## WHAT THIS TASK INVOLVES
Pick out and copy every line in the rows below that contains the string "axis". The match is case-sensitive.

## Entries on target coordinates
⁂

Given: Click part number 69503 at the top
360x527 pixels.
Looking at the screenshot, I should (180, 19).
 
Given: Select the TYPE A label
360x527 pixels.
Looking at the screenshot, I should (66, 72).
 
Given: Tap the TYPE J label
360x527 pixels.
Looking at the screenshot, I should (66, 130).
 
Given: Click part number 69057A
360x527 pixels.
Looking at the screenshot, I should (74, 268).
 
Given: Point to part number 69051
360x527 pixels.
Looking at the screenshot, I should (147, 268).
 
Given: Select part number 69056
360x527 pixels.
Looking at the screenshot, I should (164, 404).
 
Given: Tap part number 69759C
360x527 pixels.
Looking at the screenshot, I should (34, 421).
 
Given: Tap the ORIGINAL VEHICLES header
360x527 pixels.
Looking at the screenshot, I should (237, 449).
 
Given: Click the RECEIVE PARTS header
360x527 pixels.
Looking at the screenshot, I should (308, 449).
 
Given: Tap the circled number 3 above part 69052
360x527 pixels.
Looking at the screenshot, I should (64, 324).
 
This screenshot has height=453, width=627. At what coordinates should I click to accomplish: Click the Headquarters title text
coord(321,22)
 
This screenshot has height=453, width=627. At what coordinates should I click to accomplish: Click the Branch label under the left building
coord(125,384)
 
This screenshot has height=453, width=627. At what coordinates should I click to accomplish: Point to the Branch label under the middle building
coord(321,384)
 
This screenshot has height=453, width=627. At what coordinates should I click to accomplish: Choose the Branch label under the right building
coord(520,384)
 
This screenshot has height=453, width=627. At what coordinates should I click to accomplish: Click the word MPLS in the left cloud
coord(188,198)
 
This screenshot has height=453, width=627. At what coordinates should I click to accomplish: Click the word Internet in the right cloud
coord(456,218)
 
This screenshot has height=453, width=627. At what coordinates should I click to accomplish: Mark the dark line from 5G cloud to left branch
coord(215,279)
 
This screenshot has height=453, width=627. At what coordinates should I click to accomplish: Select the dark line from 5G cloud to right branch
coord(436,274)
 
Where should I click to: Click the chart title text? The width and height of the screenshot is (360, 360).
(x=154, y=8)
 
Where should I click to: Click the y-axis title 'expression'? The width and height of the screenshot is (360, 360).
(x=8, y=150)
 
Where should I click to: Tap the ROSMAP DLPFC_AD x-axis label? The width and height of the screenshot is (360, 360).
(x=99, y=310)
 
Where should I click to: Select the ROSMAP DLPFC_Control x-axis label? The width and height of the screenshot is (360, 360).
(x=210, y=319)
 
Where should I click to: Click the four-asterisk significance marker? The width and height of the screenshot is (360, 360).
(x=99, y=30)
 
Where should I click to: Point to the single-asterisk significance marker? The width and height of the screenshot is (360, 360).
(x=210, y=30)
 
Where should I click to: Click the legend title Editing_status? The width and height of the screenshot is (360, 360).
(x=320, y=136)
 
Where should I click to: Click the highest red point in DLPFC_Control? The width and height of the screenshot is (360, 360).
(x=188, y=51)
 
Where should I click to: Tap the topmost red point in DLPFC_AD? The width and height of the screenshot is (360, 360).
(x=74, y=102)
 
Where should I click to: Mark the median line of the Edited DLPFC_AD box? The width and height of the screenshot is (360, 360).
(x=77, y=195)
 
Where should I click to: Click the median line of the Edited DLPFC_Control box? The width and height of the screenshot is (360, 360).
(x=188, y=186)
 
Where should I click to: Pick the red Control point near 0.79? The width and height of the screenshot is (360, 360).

⁂

## ANSWER TO THE TASK
Where should I click to: Click the y-axis title 'expression'? The width and height of the screenshot is (360, 360).
Where should I click to: Tap the ROSMAP DLPFC_AD x-axis label? The width and height of the screenshot is (360, 360).
Where should I click to: Select the ROSMAP DLPFC_Control x-axis label? The width and height of the screenshot is (360, 360).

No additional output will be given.